When the tunnel was created, a platform was built at the south portal between the two easternmost tracks for the East New York Station. The platform was accessed from a stairway leading down from Liberty Avenue over the face of the tunnel entrance. The platform still exists, although it is obscured by vegetation in the photo below.
A photo of the tunnel and platform from 1924 is available HERE.
If the BMT Canarsie Line were dropped into the right-of-way to share tracks with the Circumferential Line south of here, a design decision would need to be made whether to continue the line northward through the East New York tunnel or have it ascend again to the top platform at Broadway Junction. The easier (and cheaper) course of action would probably be to take the subway line up and leave the freight line in the tunnel. But the quieter option would be to use the tunnel and bore a transfer connection at Broadway Junction.
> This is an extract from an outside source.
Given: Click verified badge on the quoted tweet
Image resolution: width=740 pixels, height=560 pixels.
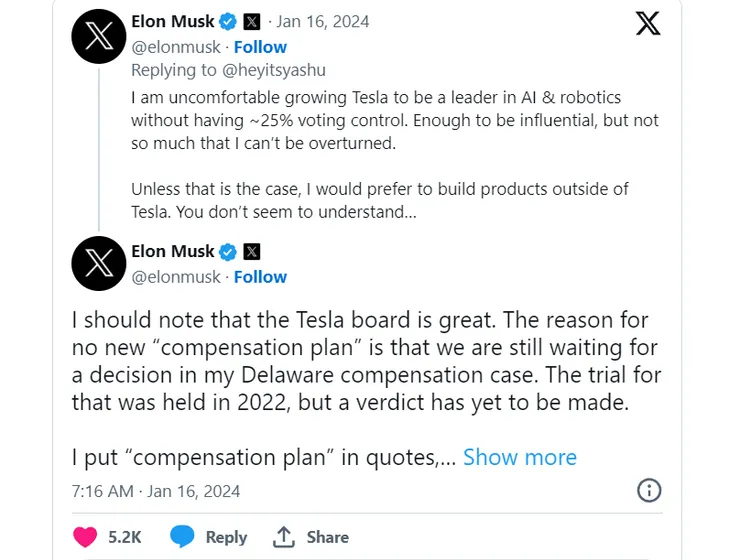Looking at the screenshot, I should click(228, 21).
Just to the northeast of the portal to the East New York tunnel is a large abandoned red brick building. LIRR Substation 2 in East New York was one of the five substations built as part of the LIRR's first electrification project around 1905. The substation contained two or three rotary converters for converting 12,000-volt AC that came through from the power house to the 600 volt DC needed for the third rail. It also contained associated transformers, cooling blowers and buses. This was the first application of electricity for surface railroads in the eastern United States. The Hammel substation even contained a massive battery composed of of 300 large chemical tanks that had a 3,200 amp-hour rating and could run the Rockaway Beach Division from Howard for several hours in an emergency. The NY times has a reprint of a nice article on the electrification from 1905 HERE
I haven't been able to find any information online as to when the station was decommissioned or if there are any plans circulating for its demolition or renovation. It obviously has been vacant for some time, likely outmoded by the development of solid state rectifiers that don't need such a massive support facility.
The LIRR has a line on Atlantic Avenue that was originally built in 1836 by the Brooklyn & Jamaica Railroad Company and leased to the LIRR. The line ran between Jamaica and a terminal on the East River, although it was cut back to its present terminus at Flatbush Avenue in the 1870s after resolution of issues regarding the use of steam locomotives within the city of Brooklyn.
The East New York LIRR station is right above the East New York tunnel and if the tunnel platform were reactivated, transfer between the lines would be a fairly simple walk up/down a flight of stairs and across a street.